Mr. Binnie, in his brief opinion for the government, among other things wrote that the Section 6 Quebec conditions could not be interpreted without also considering the Setion. 5 stipulation allowing past members of the bar to qualify and, along with other interpretive comments, said a Federal Court judge could be appointed to the Supreme Court if they had been an advocate in good standing for 10 years prior to their appointment to the Federal Court.

“In my view there is nothing in the Supreme Court of Canada Act that would prevent the direct appointment to the Supreme Court of Canada of a judge of the Federal Court of Canada or the Federal Court of Appeal,” Mr. Binnie wrote.

“I would be glad to discuss any aspect of this matter with you at your convenience,” he wrote.

The name of the person in the Justice Department to whom he addressed his letter was redacted before the government released it.

The lengthy Supreme Court decision last month, in response to a federal government request for an opinion from the Supreme Court on Judge Nadon’s appointment after Toronto lawyer Rocco Galati challenged the appointed in Federal court, referred to a “historic bargain” in 1875 between Quebec, the other provinces at the time, and Ottawa, that led to establishment of the Supreme Court of Canada, with essentially the same overall and specific Quebec eligibility requirements that remain in the current Supreme Court Act.

Opposition MPs were surprised to learn the short time Mr. Binnie took to write his opinion, which also endorsed another controversial option the government was reportedly considering at the time—the possibility of Judge Nadon resigning as a Federal Court judge and signing up with the Quebec bar again briefly to qualify for the appointment as being among the advocates in the province.

“It seems very short, let’s say, it’s technically possible, but it’s difficult to believe,” Mr. Dion said.

“Actually, what they wanted to hear is that somebody is of the same opinion as them,” said NDP MP Françoise Boivin (Gatineau, Quebec).

Mr. Galati, who kept his Federal Court challenge on hold out of concern the government might try to re-appoint Judge Nadon, told The Hill Times Mr.

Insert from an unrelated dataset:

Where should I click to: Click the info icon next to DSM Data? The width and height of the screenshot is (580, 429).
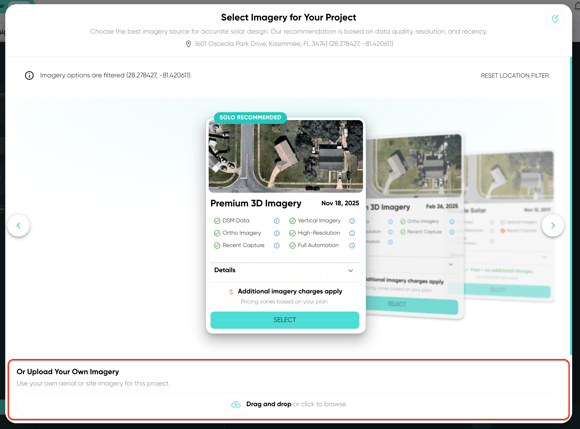point(277,221)
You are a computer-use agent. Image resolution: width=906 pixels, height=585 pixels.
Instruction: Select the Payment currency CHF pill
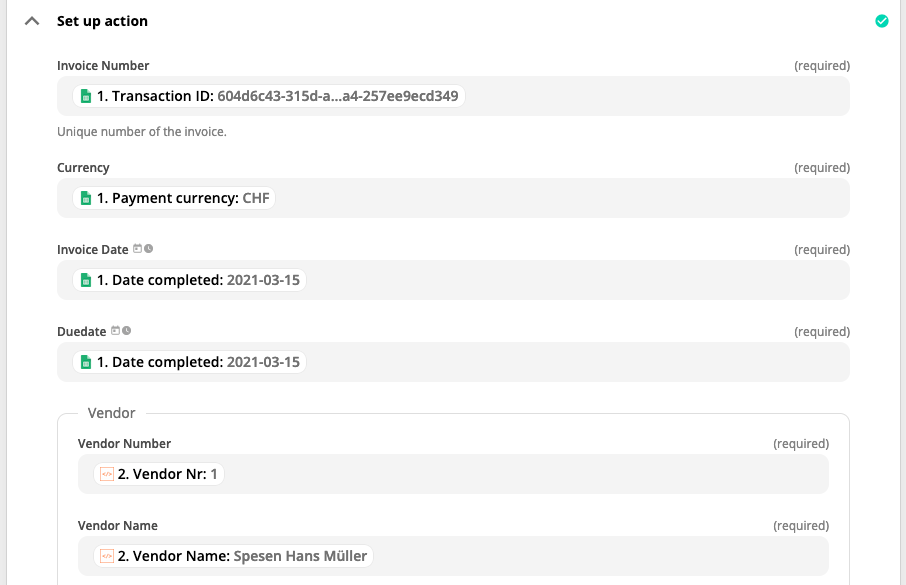click(x=174, y=198)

Binnie’s opinion failed to address the constitutional issues that eventually became the centre of the Supreme Court case.

“I’ve always said that the opinion was anorexic and anemic and severely lacking, given that it did not touch at all upon the constitutional issues that I had raised in my federal court application,” Mr. Galati said.

“If you’re giving a considered opinion, it takes time,” he said. “To draft my notice to challenge on basic grounds and all of that is one thing, but in order to write my factum for the Supreme Court, it took me weeks to research the history.”

Global News reported this week that sources told the network the government recommended to Judge Nadon that he resign from the Federal Court to gain his eligibility for appointment, but Mr. MacKay did not reply directly to the allegation on Thursday.

“I can tell you that’s not something that I personally encouraged him to do,” Mr. MacKay said in response to questions at the House Justice and Human Rights Committee.

In Commons Question Period, Mr. MacKay said he began consultations this week with Quebec Attorney General Stephanie Vallée and “we intend to come up with a new name for the Supreme Court very soon.”

The government paid a total of $80,894 in legal fees during the selection period it went through to decide on Judge Nadon, compared to $65,950 it paid in legal costs during the selection of Supreme Court Judge Richard Wagner, a Quebec judge, in 2012 and a combined total in legal fees of $63,742 in legal costs for the 2011 appointments of Supreme Court Judges Michael Moldaver and Andromache Karakatsanis.

The government paid only $23,580 in legal costs through the 2008 selection of Judge Thomas Cromwell and $46,234 in legal fees during the appointment of Judge Marshall Rothstein in 2006. Judge Rothstein had gone through a selection process supervised by Liberal MP Irwin Cotler (Mount Royal, Quebec) when he was justice minister in the previous Liberal government.